Forgiving doesn’t magically evaporate what is owed. If I loan you ten dollars and you refuse to pay, the money doesn’t mysteriously appear back in my wallet when I forgive you. Think about it. For Christ to forgive us, he had to absorb the emotional pain — the shame and humiliation of bearing our sins. When we forgive, we must absorb costs as well. We must say, “I see the cost of forgiving you, and I accept it.”
It happens every day. A husband refuses to forgive his wife, because she just can’t see all the sins he ascribes to her. A wife won’t reconcile with her husband until he fully endorses her view of reality. A marriage teeters on the brink of ruin because one spouse has marked the other’s motives as irredeemable.
Some use the marriage escape hatch, calling it “irreconcilable.” It’s so sad, but they had irreconcilable differences. The word is trivialized when used this way — emptied of its moral freight. In Scripture, the term “irreconcilable” has ugly teeth. In 2 Timothy 3:1–9, Paul gives a list of the various ungodly people who will roam the world in the last days. The Greek word aspondos is used in 2 Timothy 3:3 to identify those who are “corrupted in mind and disqualified regarding the faith” (2 Timothy 3:8).
The word describes someone who nurtures a “hostility that admits of no truce” (Pastoral Epistles, 174–175). It describes a person who is grudge-holding, unforgiving, and implacable. The irreconcilable person buffers his bitterness; with sophistication, he insulates his resentment from others’ reach. This state is dangerous to our faith, our families, and our marriages.
Such a person claims to be a Christian, a faithful parent and spouse, but resists reconciliation and contends he’s obeying God as he does so. In the church, few people are more vulnerable to spiritual harm than those aggrieved persons who spiritualize their bitterness. Such a person has likely believed one of three diabolical lies.
1. “I Can’t Forgive You Until You Confess All the Sin I See.”
In 2 Corinthians 2:5–11, a man sinned in a serious way. The sinner repented sincerely, but the Corinthian church wouldn’t accept his repentance. So, Paul stepped in and made an appeal on his behalf. He told the Corinthians that they should “reaffirm [their] love to” this man. They should forgive this man as he requested (2 Corinthians 2:8).

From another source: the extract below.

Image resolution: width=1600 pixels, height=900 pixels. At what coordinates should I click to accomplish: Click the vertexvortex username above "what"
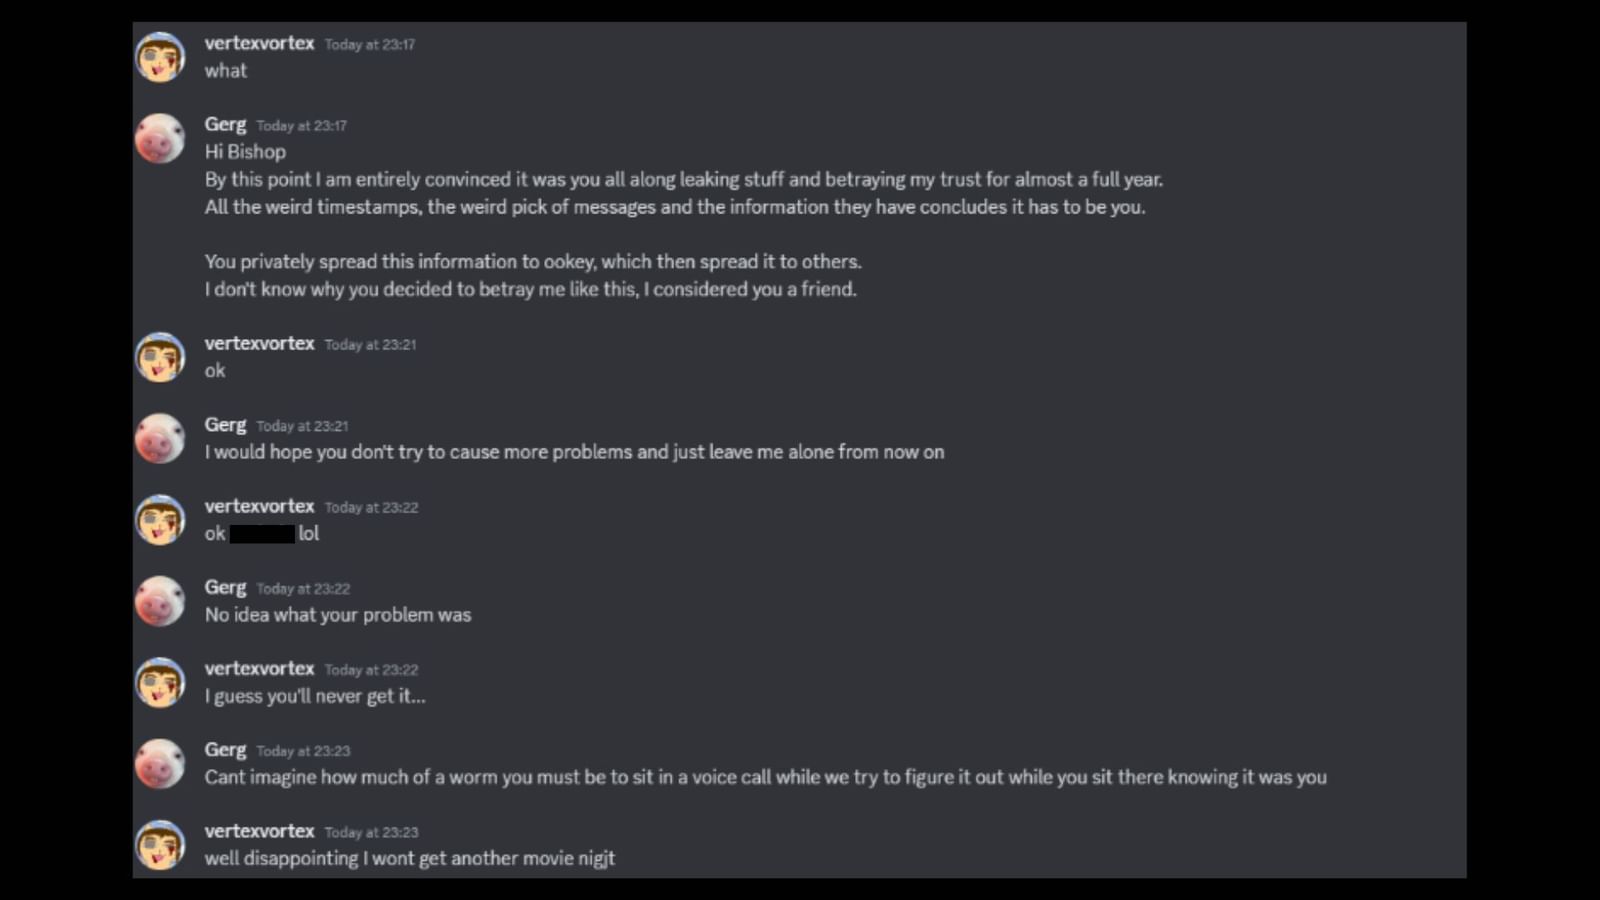point(260,44)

The man’s repentance must be accepted “so that [they] would not be outwitted by Satan; for we are not ignorant of his designs” (2 Corinthians 2:11). Here’s the point: one of the enemy’s evil devices, one of the many schemes he employs, is to convince believers they don’t need to forgive repentant sinners.
When we fail to forgive, the sticking issue is often our estimation of the offender’s confession. We assume the other party isn’t genuine, that they haven’t yet achieved the full measure of authentic repentance. We’re suspicious, thinking we’ve X-rayed this sinner’s heart and discerned insincerity. Then, just like the Corinthians, we block the sinner’s attempts at reconciliation.
2. “I Can’t Forgive You if It Costs Me.”
In Matthew 18:21–35, Jesus tells the story of a servant whose master forgave him an enormous debt. Right away, this man encountered a colleague who owed him a smaller amount. Instead of passing along the forgiveness he’d received, he enforced the penalty and threw the second servant in prison.
With this incredible example, the Savior teaches us that forgiveness absorbs at least two costs.
First, a spouse must say, “I’m not going to punish you.” There’s not a married person among us who hasn’t mentally prosecuted our spouse and delivered the verdict spoken by the unmerciful servant: “Pay what you owe” (Matthew 18:28)! For true forgiveness to happen, a spouse must sometimes deny an understandable instinct to exact vengeance on their mate, and instead release them from punishment, placing their sin under the atoning blood of Jesus.